Im Stromsektor stehen in Folge der Technologieentwicklung durch das EEG mit Photovoltaik und Windkraft kurzfristig kostengünstige Energieträger zur Verfügung, die beim Brennstoffinput für Grenzkosten nahe Null zu haben sind.

Wir sind in der Lage schneller umzuschalten, wenn wir nur wollen. Die Fakten liegen ja längst auf dem Tisch: So verursachen Altbauten heute 95% des Energieverbrauchs von Gebäuden. Die Einsparpotentiale sind gigantisch. Ein Programm zur steuerlichen Förderung der energetischen Gebäudesanierung mit dem Ziel einer Verdreifachung der Sanierungsquote auf drei statt heute ein Prozent könnte unseren Heizbedarf bereits mittelfristig drastisch senken.

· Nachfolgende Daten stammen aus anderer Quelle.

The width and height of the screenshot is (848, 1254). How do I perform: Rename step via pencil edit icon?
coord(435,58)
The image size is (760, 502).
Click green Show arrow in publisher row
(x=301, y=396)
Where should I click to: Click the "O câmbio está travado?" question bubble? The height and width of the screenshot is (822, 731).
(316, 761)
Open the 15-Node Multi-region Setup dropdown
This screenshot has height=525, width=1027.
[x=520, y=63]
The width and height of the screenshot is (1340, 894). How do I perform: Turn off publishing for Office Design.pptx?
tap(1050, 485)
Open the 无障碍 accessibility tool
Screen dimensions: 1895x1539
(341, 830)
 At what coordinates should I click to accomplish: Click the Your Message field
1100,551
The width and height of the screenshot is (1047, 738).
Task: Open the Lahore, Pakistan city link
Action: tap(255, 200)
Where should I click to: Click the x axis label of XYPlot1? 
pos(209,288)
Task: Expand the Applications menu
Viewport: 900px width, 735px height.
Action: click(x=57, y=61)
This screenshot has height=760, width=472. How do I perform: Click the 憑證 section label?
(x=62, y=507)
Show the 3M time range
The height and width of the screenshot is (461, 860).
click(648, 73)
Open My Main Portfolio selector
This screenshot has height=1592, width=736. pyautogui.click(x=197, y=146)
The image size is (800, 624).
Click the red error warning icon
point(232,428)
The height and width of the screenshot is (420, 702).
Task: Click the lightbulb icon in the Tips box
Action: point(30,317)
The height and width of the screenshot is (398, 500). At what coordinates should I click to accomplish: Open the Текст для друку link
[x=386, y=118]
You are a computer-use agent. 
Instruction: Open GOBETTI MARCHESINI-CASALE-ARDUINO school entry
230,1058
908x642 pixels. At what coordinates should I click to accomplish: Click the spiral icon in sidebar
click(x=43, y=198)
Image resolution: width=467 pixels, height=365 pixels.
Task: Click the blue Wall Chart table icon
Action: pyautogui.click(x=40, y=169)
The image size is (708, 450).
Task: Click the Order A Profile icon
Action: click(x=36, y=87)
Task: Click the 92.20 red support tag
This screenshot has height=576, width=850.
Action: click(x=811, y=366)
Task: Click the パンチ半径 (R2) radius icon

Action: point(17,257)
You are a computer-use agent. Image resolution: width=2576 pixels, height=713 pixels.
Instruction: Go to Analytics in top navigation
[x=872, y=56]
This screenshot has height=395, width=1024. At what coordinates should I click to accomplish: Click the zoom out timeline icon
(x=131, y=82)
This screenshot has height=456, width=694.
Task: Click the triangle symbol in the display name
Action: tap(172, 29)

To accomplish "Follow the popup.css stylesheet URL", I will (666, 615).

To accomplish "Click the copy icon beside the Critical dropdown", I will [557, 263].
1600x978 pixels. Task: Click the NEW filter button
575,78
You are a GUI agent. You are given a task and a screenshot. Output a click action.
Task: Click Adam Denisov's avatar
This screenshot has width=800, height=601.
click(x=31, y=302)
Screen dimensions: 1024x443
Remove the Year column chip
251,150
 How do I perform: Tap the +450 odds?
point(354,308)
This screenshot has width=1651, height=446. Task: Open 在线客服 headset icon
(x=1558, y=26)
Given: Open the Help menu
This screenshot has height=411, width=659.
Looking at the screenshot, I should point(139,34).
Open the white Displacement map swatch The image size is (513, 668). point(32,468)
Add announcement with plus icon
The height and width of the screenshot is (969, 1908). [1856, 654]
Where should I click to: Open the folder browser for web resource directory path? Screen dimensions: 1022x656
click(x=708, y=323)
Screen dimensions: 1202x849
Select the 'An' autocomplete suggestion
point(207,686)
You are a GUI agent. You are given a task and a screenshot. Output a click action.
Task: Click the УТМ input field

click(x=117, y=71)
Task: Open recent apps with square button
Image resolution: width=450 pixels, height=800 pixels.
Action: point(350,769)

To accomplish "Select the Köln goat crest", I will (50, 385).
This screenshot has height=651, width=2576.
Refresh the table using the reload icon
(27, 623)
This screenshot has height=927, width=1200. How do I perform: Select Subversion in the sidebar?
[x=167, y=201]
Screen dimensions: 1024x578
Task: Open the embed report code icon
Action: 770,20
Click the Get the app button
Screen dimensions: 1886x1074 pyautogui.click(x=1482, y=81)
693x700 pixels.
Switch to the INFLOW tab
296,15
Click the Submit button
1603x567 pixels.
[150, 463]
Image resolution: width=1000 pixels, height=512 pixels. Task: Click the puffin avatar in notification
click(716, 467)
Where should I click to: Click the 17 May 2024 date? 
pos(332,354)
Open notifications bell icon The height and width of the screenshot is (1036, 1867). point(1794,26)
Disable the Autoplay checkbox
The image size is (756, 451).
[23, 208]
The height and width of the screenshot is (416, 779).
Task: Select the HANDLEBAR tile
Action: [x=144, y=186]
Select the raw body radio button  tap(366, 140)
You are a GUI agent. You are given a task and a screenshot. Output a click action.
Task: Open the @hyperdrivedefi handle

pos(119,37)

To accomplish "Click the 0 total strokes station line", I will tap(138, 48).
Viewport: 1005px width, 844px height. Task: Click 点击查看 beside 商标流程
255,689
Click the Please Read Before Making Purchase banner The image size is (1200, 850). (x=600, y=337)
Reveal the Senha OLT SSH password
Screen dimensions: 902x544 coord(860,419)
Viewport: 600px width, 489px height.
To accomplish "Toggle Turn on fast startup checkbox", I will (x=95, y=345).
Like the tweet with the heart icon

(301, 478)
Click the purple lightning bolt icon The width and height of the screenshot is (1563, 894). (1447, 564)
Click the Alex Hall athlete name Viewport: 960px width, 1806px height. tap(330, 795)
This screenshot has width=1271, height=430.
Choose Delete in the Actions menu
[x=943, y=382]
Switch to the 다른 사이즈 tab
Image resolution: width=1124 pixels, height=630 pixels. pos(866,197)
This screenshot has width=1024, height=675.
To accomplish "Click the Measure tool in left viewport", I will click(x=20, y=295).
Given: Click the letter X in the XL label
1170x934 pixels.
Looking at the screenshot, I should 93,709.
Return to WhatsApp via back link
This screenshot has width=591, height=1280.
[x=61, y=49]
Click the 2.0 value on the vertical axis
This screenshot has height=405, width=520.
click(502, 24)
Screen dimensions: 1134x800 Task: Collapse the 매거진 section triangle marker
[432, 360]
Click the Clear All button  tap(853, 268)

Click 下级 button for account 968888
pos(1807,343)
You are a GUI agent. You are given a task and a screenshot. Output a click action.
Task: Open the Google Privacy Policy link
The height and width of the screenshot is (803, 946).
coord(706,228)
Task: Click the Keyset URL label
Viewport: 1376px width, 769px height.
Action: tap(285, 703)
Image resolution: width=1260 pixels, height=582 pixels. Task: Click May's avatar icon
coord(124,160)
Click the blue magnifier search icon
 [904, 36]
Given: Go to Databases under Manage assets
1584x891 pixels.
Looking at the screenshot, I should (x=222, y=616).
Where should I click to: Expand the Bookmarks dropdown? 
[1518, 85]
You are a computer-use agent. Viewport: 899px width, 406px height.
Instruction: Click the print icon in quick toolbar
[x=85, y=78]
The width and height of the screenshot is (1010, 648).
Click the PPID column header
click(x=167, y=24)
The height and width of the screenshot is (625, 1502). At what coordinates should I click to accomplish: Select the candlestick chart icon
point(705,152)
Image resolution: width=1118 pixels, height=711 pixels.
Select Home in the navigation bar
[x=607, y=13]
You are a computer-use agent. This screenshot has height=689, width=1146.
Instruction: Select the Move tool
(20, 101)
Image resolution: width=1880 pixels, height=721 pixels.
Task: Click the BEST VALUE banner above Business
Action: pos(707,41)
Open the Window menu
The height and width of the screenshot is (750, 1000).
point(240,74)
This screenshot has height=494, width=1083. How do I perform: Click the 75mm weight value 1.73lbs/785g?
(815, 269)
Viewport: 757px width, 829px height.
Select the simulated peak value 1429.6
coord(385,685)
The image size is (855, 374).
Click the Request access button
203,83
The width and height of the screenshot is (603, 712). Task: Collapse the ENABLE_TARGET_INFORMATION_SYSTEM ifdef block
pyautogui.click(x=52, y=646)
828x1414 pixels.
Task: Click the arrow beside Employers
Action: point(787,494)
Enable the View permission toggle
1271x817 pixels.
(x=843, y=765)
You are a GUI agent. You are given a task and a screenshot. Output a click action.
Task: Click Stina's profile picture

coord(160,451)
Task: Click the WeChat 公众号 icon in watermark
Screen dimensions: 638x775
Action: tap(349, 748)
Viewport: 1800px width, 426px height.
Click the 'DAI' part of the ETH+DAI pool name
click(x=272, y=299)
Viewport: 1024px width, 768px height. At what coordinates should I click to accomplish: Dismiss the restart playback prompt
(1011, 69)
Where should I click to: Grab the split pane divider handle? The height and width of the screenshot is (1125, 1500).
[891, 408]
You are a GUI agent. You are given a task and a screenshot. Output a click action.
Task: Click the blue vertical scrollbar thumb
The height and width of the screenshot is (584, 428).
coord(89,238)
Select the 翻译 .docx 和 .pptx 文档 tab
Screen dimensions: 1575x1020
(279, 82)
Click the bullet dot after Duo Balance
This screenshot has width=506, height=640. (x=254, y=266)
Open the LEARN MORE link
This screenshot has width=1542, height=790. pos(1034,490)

Die Null-Emissionsstadt ist längst keine Utopie mehr sondern ein reales Szenario, dem sich in den letzten Jahren verschiedene Studien von Fraunhofer, Siemens oder dem Wuppertal Institut angenommen haben.

Dahin führt uns neben der Modernisierung des Gebäudebestands ein struktureller Wandel der Mobilität insbesondere in den Städten. "Wir müssen aus Autostädten wieder Menschenstädte machen, die leise, verkehrsarm und weitgehend emissionsfrei sind." So beschreibt Prof. Hans-Jörg Bullinger vom Projekt "Morgenstadt" der Fraunhofer-Gesellschaft die Zukunft einer Mobilität vernetzter klimafreundlicher Verkehrsträger.

Der europäische Weg: Steigerung der Energieproduktivität und Fossil-Fuel Phase-OutUm solche Szenarien greifbar zu machen, brauchen wir von der Politik allerdings auch die passenden Rahmenbedingungen: Eine jährliche Steigerung ihrer Energieproduktivität um 2,1 Prozent sollte die EU nicht nur anstreben, sondern endlich auch umsetzen.

Außerdem: Wenn wir ein Freihandelsabkommen mit den USA verhandeln, sollte darin ein „Fossil-Fuel Phase-Out“ enthalten sein: Schluss mit der dramatisch hohen Subventionierung der Förderung und Absicherung fossiler Energieträger. Weltweit sind es aktuell 523 Milliarden Dollar pro Jahr.

Die Ukraine mit ihren über lange Jahre staatlich gestützten verbilligten Gasimporten aus Russland ist dafür nur ein warnendes Beispiel, samt seiner heute sichtbaren dramatischen Folgen. Innerhalb der EU entfielen 2013 hingegen bereits 70% der Neuinvestitionen in Kraftwerke und den Zubau an Energieträgern auf die Erneuerbaren Energien. Der Pfad stimmt also, er muss nur konsequent und im Rahmen einer gemeinsamen Gesamtstrategie beschritten werden.

Und die anderen schlafen übrigens auch nicht: China produziert mittlerweile mehr Strom aus Wind als aus Atomkraftwerken und installiert 2014 deutlich mehr Photovoltaik als die gesamte EU. Der chinesische Regierungschef Li Keqiang erklärte in seiner jüngsten Regierungsansprache der Ressourcenverschwendung wortwörtlich den Krieg. So martialisch müssen wir in Europa nicht agieren. Es reicht schon, wenn wir selbstbewusst die Zeichen der Zeit erkennen.